Insolvency Context

The alternatives to a workout may be liquidation, receivership or examinership.  If a lender has a debenture over all assets, it may be in a position to secure control over the entire undertaking.

Examinership gives a period in which to formulate a proposal for the survival of a business.  The rights of creditors are frozen for a period, usually up to 100 days.  Provided an arrangement is supported by one class of creditors, it may be forced on others.


A standstill agreement may be for a relatively short period in order to allow assessments of the position.  It will generally provide for equality of treatment for creditors and for maintenance of the existing position.

Generally, no repayments or prepayments are permitted other than pro-rata.  It may be provided that no new security is to be granted nor are to be asset disposals, enforcement of guarantees nor set-off. There may be provisions regulating the disclosure of information.

The standstill agreement has many of the same effects as insolvency provided that all the major creditors are a party.  It usually preserves the principle of equality.  It avoids the cost and reputational damage of insolvency.

The standstill agreement will be typically short.  It may be terminated by agreement early.  There may be provision for a majority of lenders to make this and other relevant decisions.

The principal borrowers may agree not to petition for examinership.  There may be issues as to whether and to what extent this agreement is enforceable under companies legislation.

The standstill period will be used to review the borrower’s position.  This will consider the entirety of its structure, assets and liabilities, trading position, particular risks and principally the debt and loan position.

The lenders may appoint an accountant or other to investigate the borrower’s prospects and future viability.  It may prepare cash flows and a business plan for a feasible workout program.  This may involve the disposal of assets.

Agreement of Creditors

The agreement may provide for a disposal program to reduce debt and get rid of loss-making assets and activities.  Standstill agreement may deal with the sharing of the proceeds of disposal.  Existing loans may be restructured. There may be an introduction of new funds by the borrower or by the syndicate members.

This may involve an extension of maturities; roll-up of interest, write-off of principal or interest or conversion of debt to equity.  There may be an increase in margins and commitment fees to compensate for increased risks.

There may be a steering committee or coordinator appointed by the lenders.  Decisions may require unanimity in the case of the most significant undertakings, a majority in the case of more regular ongoing matters.  Certain administrative matters may be delegated to the agent bank, steering committee or coordinator.  There will usually be warranties and representations, breach of which constitutes an event of default.
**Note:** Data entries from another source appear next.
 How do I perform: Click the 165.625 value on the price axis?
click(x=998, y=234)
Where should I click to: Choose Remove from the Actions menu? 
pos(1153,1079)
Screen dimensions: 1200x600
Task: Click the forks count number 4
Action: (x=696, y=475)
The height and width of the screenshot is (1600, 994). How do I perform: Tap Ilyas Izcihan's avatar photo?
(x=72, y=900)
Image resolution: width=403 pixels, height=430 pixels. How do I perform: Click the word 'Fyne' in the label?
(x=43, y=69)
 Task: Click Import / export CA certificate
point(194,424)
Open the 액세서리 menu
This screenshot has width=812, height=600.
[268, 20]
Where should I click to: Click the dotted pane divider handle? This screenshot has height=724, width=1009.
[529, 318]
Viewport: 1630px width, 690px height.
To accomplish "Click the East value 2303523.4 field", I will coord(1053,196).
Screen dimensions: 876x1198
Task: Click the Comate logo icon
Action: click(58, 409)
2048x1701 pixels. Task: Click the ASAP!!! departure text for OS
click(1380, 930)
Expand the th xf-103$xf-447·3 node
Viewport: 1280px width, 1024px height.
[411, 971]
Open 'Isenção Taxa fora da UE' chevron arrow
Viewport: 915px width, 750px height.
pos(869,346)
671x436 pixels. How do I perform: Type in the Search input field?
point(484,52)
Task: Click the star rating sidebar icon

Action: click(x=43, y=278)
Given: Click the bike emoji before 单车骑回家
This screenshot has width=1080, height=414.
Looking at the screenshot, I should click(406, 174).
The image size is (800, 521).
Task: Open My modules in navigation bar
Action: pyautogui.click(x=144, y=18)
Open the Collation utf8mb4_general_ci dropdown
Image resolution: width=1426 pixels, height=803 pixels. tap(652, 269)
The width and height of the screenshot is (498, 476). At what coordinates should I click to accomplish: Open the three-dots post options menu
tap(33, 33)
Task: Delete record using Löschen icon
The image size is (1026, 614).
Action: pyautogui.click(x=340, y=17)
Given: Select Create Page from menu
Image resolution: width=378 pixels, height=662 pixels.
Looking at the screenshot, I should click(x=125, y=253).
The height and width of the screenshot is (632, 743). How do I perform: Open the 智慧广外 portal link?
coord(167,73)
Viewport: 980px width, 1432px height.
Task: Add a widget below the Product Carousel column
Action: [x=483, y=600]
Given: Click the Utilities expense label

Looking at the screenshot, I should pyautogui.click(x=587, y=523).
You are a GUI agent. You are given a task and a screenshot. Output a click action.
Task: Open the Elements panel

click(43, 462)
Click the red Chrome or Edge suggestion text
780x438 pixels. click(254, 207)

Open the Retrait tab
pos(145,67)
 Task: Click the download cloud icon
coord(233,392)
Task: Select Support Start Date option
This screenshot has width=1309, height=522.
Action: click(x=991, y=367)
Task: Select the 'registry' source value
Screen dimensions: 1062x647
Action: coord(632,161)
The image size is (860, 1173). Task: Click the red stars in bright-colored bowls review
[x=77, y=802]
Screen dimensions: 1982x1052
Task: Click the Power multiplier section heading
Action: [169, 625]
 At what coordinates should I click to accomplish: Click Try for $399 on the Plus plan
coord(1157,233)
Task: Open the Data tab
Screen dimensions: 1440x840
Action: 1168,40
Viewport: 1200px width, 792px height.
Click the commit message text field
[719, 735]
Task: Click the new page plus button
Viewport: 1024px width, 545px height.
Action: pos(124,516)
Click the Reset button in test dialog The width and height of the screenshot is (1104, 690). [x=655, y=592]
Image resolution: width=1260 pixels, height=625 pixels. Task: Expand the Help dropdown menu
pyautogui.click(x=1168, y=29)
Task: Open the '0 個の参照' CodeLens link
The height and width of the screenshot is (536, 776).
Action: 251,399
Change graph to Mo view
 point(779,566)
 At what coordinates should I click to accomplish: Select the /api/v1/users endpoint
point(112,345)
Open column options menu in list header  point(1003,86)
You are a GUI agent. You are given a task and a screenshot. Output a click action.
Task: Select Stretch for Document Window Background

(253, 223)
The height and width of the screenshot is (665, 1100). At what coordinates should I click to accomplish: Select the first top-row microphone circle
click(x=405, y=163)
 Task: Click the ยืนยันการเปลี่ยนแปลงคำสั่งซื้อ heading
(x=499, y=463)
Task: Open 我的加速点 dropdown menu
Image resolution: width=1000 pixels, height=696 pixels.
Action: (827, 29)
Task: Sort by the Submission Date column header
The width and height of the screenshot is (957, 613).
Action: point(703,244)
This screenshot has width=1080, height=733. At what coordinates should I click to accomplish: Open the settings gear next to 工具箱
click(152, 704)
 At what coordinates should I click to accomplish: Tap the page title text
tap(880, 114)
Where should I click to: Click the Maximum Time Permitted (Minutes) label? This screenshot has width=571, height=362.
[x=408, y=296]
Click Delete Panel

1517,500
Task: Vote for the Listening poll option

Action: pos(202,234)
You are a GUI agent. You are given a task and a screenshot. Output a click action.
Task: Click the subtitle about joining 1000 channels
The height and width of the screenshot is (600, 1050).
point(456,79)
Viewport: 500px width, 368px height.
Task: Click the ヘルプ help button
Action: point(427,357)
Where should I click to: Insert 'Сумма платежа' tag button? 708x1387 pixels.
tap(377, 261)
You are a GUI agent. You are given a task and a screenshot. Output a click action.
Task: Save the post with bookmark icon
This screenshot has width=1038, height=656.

There may be provision for change of management either partial or total.  The group will be generally required security over all assets if this does not already exist.  There may be fixed and floating charges.  New guarantees may be required.

The new security risks in terms of fraudulent preference, fraudulent disposition of property and provisions invalidating floating charges within certain periods before insolvency.  These are rules which seek to maintain just equality between creditors.  Most of the provisions are triggered by the company being insolvent.  A fraudulent disposition of assets may take place notwithstanding the company is not insolvent.

Transactions can be set aside in a summary manner in a subsequent liquidation. The restructuring arrangements will need to be structured so as not to offend these provisions.

Role of Nominee Directors

The bank or steering committee may wish to appoint director’s to the lender, monitor the position.  There is a risk that the appointee may be deemed a shadow director.  This is a person who was neither formally appointed nor necessarily held out as a director.  However, they may be treated as a director for the purpose of certain personal sanction.  Shadow directors may be subject to liability for fraudulent or reckless trading.  He may be restricted or disqualified as a director.

The initial phases of the restructure are unlikely to involve the bank or a syndicate as a shadow director.  However, ongoing monitoring conditions lead to the risk that the bank or some of its officers or employees may be shadow directors.

If for example, the bank has control over operational matters and imposes requirements that affect operational matters, a signatory to bank accounts and can veto key decisions, it might be deemed to be a shadow director.

It is desirable that the company is independently advised and the directors continue to act in the best interest of the company albeit in straightened circumstances. It is desirable to keep the detailed minutes showing the propriety of decisions.